**Provided passage:**
[start]

In June 2022, Lowe performed at the Royal Albert Memorial Museum and Art Gallery in Exeter with Mona Arshi, Victoria Adukwei Bulley, Fred D'Aguiar, Jennifer Lee Tsai, Shivanee Ramlochan, Jacob Sam-La Rose, John Siddique, Yomi Sode and Yusra Warsama as part of the My Words collaboration with the Museum of Colour, curated by Melanie Abrahams. The poets were accompanied by live music and vocals from Randolph Matthews. As part of the My Words programme, Lowe also contributed a poem called "Seasoning" to the Museum of Colour, inspired by a set of chains used in the transatlantic trade in enslaved Africans. In October 2022, he edited the anthology The World Reimagined, featuring 30 poets, including Anthony Joseph, Benjamin Zephaniah, Dorothea Smartt, John Agard, Karen McCarthy Woolf, Kadija Sesay, Khadijah Ibrahiim, Malika Booker, Marvin Thompson, Otis Mensah, Raymond Antrobus, Shara McCallum, Shivanee Ramlochan, Tanya Shirley and others. The book was published by The World Reimagined, an arts education charity which "exists to transform our understanding of the Transatlantic Trade in Enslaved Africans".

[end]

**Exercise task 1:** Select every row that contains the string "what", matching case exactly.
The passage above and the rows after it come from unrelated sources.

**Source records:**

[start]

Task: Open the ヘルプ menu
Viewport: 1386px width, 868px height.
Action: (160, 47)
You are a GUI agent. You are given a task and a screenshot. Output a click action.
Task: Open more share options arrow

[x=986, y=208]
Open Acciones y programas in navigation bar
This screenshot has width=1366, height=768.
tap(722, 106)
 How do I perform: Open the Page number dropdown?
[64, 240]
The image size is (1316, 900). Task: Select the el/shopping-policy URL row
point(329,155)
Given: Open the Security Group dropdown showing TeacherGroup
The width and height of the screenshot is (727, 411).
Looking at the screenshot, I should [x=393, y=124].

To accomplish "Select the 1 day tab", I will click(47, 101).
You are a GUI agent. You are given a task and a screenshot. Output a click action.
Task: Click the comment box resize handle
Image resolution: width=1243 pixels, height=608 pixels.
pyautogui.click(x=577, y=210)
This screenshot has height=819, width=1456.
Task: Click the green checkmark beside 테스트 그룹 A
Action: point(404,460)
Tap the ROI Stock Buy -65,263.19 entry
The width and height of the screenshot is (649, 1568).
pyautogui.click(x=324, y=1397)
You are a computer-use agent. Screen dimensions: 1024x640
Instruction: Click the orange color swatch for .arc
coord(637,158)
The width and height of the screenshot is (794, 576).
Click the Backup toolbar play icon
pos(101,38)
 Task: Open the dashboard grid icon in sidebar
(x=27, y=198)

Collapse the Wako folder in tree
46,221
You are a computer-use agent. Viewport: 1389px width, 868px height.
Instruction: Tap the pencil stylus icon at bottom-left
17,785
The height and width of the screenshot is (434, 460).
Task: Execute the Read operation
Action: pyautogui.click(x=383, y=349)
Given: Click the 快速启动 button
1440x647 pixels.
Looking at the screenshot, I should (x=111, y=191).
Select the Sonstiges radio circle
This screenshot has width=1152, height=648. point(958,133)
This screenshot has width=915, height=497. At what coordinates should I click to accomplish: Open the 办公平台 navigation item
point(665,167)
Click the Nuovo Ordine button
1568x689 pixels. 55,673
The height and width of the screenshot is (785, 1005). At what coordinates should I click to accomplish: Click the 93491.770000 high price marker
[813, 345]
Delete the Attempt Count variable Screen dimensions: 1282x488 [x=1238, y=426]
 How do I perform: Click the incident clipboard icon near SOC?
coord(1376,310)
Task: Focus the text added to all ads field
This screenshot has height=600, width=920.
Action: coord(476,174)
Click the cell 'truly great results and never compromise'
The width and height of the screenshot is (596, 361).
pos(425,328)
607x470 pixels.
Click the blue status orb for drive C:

[end]

**Exercise task 2:** From the passage on Lowe's 2022 work, list every museum, charity, or other organization it names.

**Result 1:**
This screenshot has width=915, height=497. At what coordinates should I click to accomplish: Open the 办公平台 navigation item
The height and width of the screenshot is (785, 1005). At what coordinates should I click to accomplish: Click the 93491.770000 high price marker

**Result 2:**
Royal Albert Memorial Museum and Art Gallery
Museum of Colour
The World Reimagined